UV-Visible Imaging and Natural Emission Spectroscopy of Premixed Combustion in High Swirl Multi-Jets Compression Ignition Engine Fuelled with Diesel-Gasoline Blend 2012-01-1723

One promising approach to reduce pollutants from compression ignition engines is the Partially-Premixed- Combustion in which engine out emissions can be reduced by promoting mixing of fuel and air prior to auto-ignition. A great interest for a premixed combustion regime is the investigation on fuels with different reactivity by blending diesel with lower cetane number and higher volatility fuels.
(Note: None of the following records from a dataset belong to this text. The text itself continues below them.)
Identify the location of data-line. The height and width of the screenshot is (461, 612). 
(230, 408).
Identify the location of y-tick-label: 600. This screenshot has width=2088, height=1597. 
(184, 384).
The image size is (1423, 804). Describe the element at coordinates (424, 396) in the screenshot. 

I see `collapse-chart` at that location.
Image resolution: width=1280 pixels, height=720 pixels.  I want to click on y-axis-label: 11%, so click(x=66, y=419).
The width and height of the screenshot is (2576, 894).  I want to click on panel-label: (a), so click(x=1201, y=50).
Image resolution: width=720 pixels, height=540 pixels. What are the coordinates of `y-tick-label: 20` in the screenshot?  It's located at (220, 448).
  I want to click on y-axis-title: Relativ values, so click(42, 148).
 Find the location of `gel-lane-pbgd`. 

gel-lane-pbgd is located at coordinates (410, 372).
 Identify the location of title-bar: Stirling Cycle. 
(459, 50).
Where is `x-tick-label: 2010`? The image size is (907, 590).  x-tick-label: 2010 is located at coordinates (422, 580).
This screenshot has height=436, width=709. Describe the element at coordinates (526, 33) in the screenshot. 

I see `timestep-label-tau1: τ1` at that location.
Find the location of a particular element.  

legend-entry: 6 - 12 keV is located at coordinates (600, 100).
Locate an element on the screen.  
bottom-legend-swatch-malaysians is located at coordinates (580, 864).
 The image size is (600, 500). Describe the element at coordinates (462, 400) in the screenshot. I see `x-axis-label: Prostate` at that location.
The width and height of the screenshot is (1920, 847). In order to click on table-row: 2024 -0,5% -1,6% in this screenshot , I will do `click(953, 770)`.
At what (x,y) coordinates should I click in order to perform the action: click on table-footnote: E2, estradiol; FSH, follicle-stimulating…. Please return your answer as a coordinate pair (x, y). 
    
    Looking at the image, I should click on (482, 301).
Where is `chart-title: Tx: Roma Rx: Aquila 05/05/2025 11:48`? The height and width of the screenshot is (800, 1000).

In fact, fuels more resistant to auto-ignition give longer ignition delay that may enhance the fuel/air mixing prior to combustion.
During the ignition delay period, the fuel spray atomizes into small droplets, vaporizes and mixes with air. As the piston moves towards TDC, as soon as the mixture temperature reaches the ignition point, instantaneously some pre-mixed amount of fuel and air ignites. The balance of fuel that does not burn in premixed combustion is consumed in the rate-controlled combustion phase, also known as diffusion combustion. Fuel composition, charge dilution, injection pressure as well as injection timing are the main factors that influence combustion and emission formation in the compression ignition engine.
In order to evaluate the effects of these factors on in-cylinder spray combustion and soot formation, UV-visible digital imaging and natural emission spectroscopy were applied in a single cylinder high swirl compression ignition engine. The test engine was optical accessible and equipped with a common rail multi-jets injection system. Combustion tests were carried out using commercial diesel and a blend of 80% diesel with 20% gasoline by volume (G20). The cetane number lower than pure diesel fuel of this blend produced longer ignition delay for enhanced in-cylinder fuel/air mixing. Two injection pressures (70 and 140 MPa), several injection timings at two EGR rates were tested.
UV-visible emission spectroscopy was used for detecting the chemical markers of combustion process. Chemiluminescence signals, due to OH, HCO, CO and CO2 emission bands, were identified. OH emission was correlated to NO measured at the engine exhaust. The soot spectral feature in the visible wavelength range was correlated to soot engine out emissions.